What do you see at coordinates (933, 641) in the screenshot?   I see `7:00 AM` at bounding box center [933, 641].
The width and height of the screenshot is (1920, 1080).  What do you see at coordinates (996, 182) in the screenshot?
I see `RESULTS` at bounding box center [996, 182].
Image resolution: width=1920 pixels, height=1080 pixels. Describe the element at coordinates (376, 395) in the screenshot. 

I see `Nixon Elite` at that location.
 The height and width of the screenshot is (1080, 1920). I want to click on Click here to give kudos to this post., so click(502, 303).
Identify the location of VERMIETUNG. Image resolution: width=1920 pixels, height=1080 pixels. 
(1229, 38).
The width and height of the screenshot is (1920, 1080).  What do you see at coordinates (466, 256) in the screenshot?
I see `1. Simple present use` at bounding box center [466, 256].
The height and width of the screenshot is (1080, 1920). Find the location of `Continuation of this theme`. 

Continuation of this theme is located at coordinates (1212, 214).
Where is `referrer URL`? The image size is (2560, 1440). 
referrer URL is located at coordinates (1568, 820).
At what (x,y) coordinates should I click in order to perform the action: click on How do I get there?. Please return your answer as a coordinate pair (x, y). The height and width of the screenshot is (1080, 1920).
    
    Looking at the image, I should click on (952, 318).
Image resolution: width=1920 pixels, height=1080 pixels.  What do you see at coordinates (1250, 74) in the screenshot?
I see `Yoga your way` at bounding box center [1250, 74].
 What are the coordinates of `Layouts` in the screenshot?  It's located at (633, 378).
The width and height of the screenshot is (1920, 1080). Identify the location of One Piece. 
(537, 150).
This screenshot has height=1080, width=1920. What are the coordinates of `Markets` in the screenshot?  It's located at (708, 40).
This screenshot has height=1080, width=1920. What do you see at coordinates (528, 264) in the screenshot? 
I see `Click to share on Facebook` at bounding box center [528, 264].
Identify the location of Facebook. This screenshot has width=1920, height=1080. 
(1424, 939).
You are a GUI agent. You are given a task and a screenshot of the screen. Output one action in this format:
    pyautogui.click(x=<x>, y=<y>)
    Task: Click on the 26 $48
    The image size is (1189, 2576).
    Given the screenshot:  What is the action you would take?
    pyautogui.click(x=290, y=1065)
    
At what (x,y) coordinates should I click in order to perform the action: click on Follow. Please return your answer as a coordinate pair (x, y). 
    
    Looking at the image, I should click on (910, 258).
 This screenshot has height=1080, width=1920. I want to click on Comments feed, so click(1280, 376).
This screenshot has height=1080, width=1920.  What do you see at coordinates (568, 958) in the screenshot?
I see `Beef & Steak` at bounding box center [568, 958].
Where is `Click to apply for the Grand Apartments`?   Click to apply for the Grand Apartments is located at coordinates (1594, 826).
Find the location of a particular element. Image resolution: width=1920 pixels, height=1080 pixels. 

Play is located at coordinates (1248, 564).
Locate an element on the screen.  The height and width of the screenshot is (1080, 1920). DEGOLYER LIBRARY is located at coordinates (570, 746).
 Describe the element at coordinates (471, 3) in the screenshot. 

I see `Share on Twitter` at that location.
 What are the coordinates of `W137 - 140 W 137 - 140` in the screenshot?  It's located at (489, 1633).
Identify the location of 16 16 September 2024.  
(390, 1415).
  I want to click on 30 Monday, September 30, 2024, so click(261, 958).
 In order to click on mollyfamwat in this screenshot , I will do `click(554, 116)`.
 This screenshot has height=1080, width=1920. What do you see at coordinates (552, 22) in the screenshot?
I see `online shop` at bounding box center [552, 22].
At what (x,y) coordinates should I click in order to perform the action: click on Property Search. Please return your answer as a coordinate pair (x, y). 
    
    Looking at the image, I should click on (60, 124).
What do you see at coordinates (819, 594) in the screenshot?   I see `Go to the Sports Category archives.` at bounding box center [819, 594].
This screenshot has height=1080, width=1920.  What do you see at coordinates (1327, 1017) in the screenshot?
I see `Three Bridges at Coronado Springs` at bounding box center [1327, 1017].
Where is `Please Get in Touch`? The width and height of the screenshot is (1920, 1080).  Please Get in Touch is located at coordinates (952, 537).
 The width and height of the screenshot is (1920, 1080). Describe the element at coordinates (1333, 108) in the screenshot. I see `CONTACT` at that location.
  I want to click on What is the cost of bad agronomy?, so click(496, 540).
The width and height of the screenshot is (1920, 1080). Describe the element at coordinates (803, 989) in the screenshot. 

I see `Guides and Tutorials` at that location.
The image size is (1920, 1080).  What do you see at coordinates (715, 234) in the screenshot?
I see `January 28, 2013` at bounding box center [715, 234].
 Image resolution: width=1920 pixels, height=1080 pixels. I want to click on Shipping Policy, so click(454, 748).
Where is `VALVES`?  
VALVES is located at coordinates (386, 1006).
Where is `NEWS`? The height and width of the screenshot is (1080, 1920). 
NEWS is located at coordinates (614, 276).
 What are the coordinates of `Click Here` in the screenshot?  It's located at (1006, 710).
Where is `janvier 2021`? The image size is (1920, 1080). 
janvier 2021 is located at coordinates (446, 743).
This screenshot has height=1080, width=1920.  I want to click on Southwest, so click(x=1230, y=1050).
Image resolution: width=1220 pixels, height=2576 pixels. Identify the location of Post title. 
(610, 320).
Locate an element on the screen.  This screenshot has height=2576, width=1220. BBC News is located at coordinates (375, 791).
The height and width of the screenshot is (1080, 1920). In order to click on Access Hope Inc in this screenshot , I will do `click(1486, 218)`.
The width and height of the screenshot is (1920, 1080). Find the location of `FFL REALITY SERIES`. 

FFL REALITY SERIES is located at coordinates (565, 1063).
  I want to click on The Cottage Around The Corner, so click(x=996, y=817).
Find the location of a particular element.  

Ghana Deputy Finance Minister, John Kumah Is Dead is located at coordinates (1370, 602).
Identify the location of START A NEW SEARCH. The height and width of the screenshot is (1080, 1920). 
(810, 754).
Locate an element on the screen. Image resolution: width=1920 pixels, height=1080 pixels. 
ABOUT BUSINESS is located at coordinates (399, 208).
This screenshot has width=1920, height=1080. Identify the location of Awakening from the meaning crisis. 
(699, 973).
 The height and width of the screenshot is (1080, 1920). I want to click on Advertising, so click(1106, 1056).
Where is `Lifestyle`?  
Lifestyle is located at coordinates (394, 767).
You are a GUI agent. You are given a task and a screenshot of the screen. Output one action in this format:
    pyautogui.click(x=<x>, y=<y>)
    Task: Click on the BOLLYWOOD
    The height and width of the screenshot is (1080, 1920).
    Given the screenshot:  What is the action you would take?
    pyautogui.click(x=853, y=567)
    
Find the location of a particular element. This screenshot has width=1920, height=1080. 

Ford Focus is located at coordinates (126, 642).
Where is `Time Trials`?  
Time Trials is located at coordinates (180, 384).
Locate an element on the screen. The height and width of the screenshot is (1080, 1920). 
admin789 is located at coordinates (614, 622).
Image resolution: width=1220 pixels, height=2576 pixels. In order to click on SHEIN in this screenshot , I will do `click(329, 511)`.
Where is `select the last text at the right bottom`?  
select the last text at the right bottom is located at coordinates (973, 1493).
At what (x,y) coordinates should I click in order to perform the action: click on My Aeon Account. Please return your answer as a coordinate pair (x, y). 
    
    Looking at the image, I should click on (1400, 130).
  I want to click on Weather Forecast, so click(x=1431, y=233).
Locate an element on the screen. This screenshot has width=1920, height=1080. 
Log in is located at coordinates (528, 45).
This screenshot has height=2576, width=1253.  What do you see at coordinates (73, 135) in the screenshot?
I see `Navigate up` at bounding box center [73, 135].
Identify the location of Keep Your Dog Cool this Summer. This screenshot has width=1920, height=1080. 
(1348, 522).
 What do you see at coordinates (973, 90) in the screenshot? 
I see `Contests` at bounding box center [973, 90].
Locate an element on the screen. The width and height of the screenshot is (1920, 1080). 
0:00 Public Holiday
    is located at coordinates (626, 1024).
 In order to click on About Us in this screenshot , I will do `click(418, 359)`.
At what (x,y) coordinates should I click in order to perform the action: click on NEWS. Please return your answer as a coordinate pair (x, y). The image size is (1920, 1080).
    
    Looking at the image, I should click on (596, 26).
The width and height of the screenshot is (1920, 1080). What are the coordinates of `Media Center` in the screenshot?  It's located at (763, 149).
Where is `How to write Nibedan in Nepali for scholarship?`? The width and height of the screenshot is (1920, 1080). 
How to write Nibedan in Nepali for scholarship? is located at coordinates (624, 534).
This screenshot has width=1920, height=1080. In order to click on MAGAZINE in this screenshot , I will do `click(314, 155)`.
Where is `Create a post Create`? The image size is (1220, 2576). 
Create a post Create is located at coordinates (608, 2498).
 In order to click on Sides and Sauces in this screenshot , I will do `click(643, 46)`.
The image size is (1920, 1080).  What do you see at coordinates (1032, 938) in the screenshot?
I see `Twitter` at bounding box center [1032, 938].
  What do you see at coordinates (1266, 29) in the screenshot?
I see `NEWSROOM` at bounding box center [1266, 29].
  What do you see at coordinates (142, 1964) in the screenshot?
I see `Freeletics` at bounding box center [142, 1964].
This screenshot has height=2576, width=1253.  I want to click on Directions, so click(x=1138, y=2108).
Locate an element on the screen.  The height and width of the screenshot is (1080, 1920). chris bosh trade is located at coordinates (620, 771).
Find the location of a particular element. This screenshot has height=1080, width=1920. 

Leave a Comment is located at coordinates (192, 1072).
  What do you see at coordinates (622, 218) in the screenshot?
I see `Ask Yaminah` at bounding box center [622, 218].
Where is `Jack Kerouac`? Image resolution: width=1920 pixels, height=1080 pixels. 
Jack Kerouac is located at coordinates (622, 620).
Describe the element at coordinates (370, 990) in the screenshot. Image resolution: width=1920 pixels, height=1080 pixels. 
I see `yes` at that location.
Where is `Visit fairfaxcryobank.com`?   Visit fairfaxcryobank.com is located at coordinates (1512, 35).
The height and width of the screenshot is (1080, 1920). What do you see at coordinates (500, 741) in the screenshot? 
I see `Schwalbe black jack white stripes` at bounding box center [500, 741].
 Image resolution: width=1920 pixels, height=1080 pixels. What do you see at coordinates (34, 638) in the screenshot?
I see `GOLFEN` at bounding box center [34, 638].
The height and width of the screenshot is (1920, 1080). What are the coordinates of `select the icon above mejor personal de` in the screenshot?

..........

## Stated task
How many of the lines in the records above contain the string "janvier"? Case must match. Reply with the number alone.

## Correct result
2